Several years ago my brothers suggested I read a book called Born to Run by Christopher McDougall. In it, McDougall asserts that running “barefoot” or with minimal shoes will reduce injuries and encourage better form and a more efficient stride which will lead to faster times. My husband and I were intrigued. We went out and got some of those funny looking toe shoes the Vibram FiveFingers and we put them to work.
We loved the shoes immediately. We felt much more comfortable in them. Our feet felt much freer. I did have some pain as I transitioned, but I chalked it up to the fact that I was 7 months pregnant. After I had my baby and started running again, I made an effort to land on my forefoot rather than striking with my heel. Before too long, the pain I’d been having in my feet disappeared and I began to love running more than ever.

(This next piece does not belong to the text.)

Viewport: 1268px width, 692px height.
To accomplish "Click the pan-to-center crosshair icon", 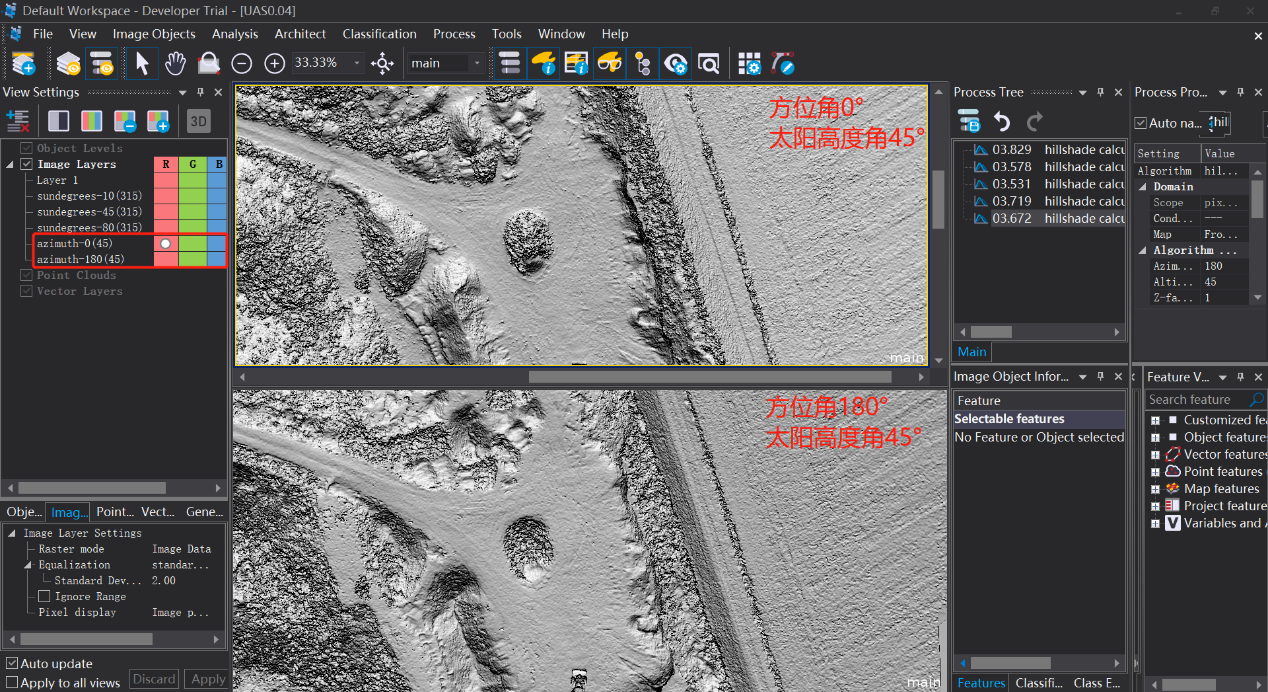I will tap(382, 64).
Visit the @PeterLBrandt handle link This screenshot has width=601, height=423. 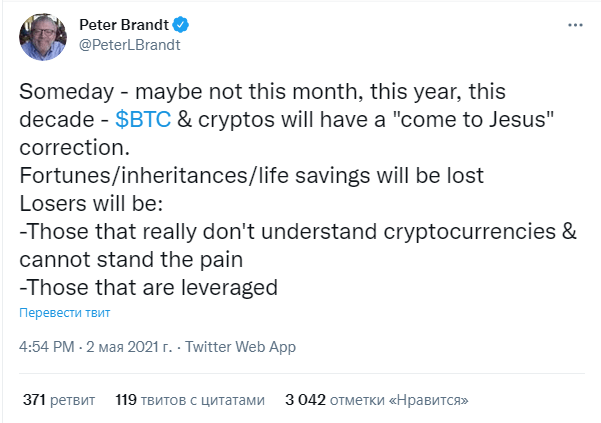click(x=130, y=45)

And I loved it even more when I started racing again and found that I’d gotten much faster. Again, I credited the magic shoes and the change I’d made in my stride. That was how I was able to run faster and why I was able to do it without injury. I was sure the one true way to run at least for those who are beset by injury is by hitting the ground with a forefoot strike. Heel striking was a shortcut to injury (not to mention putting the brakes on faster finishes).
In the years since then, however, my faith in that assertion has been shaken. New evidence has turned up. More studies have been done. The passionate flame of barefoot (or minimalist) running has burned down to a few glowing embers. And while I still run in my Vibrams 95% of the time, I am no longer an evangelist for the movement. Not everyone wants to run faster. Not everyone has problems with their running shoes. Not everyone gets injured when they strike with their heels. And some of those heel strikers are really fast.

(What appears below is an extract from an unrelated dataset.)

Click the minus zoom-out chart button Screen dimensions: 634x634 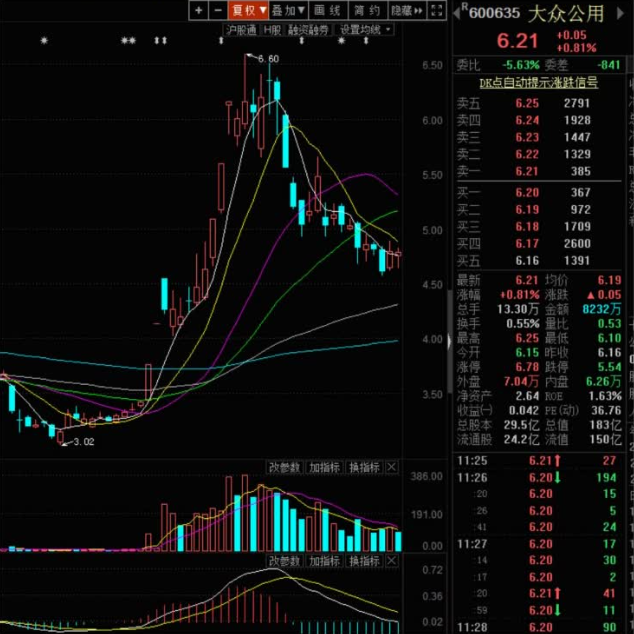tap(216, 10)
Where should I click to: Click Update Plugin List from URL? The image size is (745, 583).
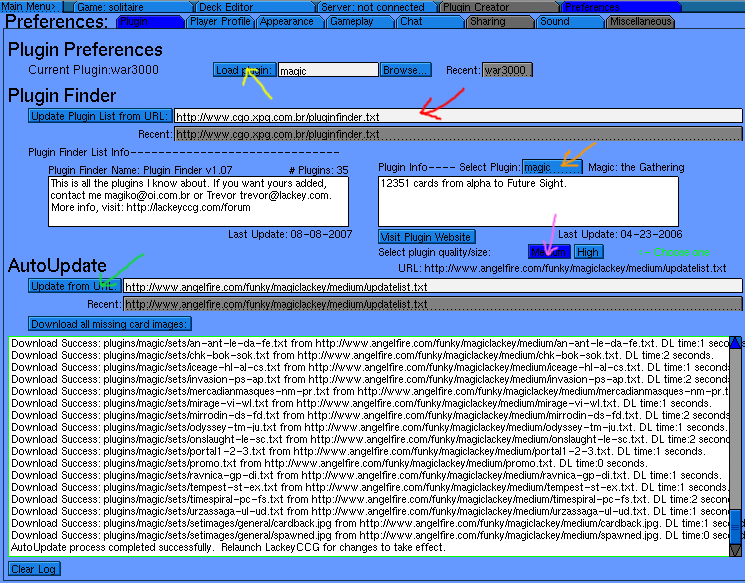[100, 116]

Then, just this week The New York Times reported on a study that sheds some light on a few of the nuances of heel striking versus forefoot striking, and why some people get injured when others don’t. Everybody has their own biomechanics, their own physiological quirks. Some of those physical differences create weaknesses that can be exacerbated by a heel strike and lead to knee injuries. However, other physical differences create weaknesses that lead to ankle problems and Achilles’ tendon injuries in forefoot strikers.
Everyone has their thing.
And while there may be no way of escaping injury altogether (unless you are one of the lucky few whose biomechanics and physiology work together to allow them to run forever with hardly a twinge), there are things you can try to get around your particular poison: knees or ankles. And that is to change your stride. Heel strikers who suffer from knee injuries can work to become forefoot strikers to keep their knees healthy. Forefoot strikers whose Achilles’ tendons give them issues may want to consider taking some of the pressure of those tendons by exploring the heel strike.
These findings make sense to me and lead me to believe that my magic minimalist shoes may not have been as magic as I thought they were. And that maybe I didn’t need to work so hard to change my stride.
Still, I wouldn’t trade my new personal records for my old heel strike any day. And I still really like those funny toe shoes.